Introduction Non-fiction filming involving death and dying has taboo status in terms of what western society can and cannot sanction. Made over the course of 12 months through close engagement with individuals experiencing and witnessing death and dying, our film consists of long sequences showing the people, environments and activities in and around the hospice, exploring what happens at the end of a person’s life.

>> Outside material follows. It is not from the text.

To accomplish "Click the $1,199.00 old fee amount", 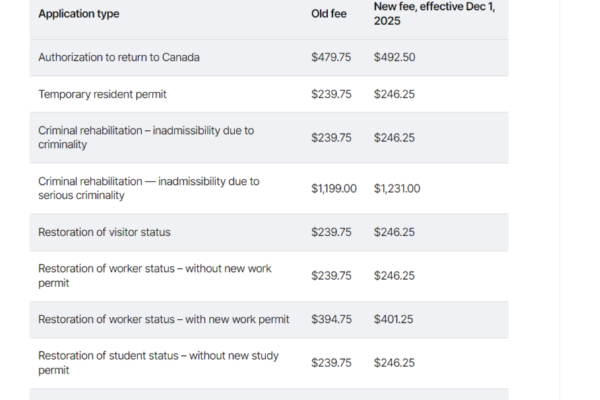I will point(334,188).
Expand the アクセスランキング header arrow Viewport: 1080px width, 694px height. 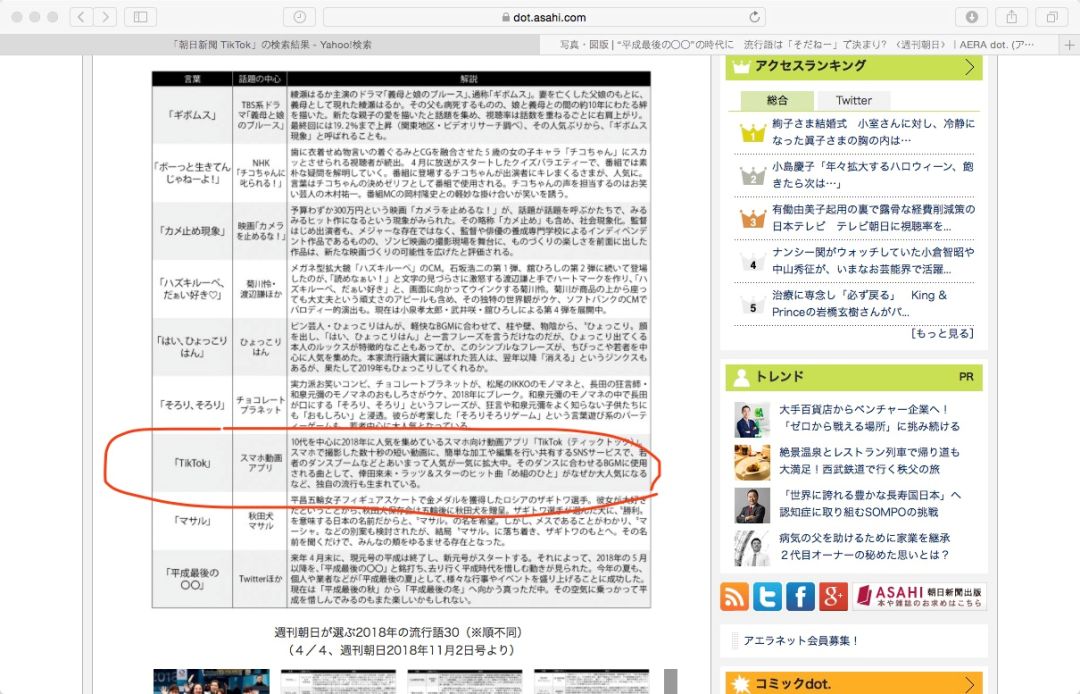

The project Upon filming it became clear that the hospice acts as the beating heart at the centre of the island, with its community team operating as an artery system, extending out to every part of the land. In many ways this is a palliative island, a place where dying is visible. With this notion of an island as ecology, one that is familiar with end of life, the filmmaker began to notice complex and coexistent movements and practices associated with dying. Filming with people in family homes and on the ward during the last weeks of life unfolded to include the very intimate moment of the instant of death. Filming also extended out into the landscape, taking in chemotherapy, bereavement seminars, pathology lab activity, but also ferry crossings, druid death ceremonies, and palliative care given to ageing big cats at the zoo.

The project attempts to engender a space where the phenomenon and phenomena of dying and death can be given an image. This reflects changing attitudes in palliative care and society around the visibility of death and dying. Navigating this difficult ethical territory involved adopting a way of seeing, and being with, the terminally ill person that has some confederacy with the practices of the palliative care professional. What emerges is a slow cinema description of the temporality of dying, an image of care and attentiveness and the very natural process of death.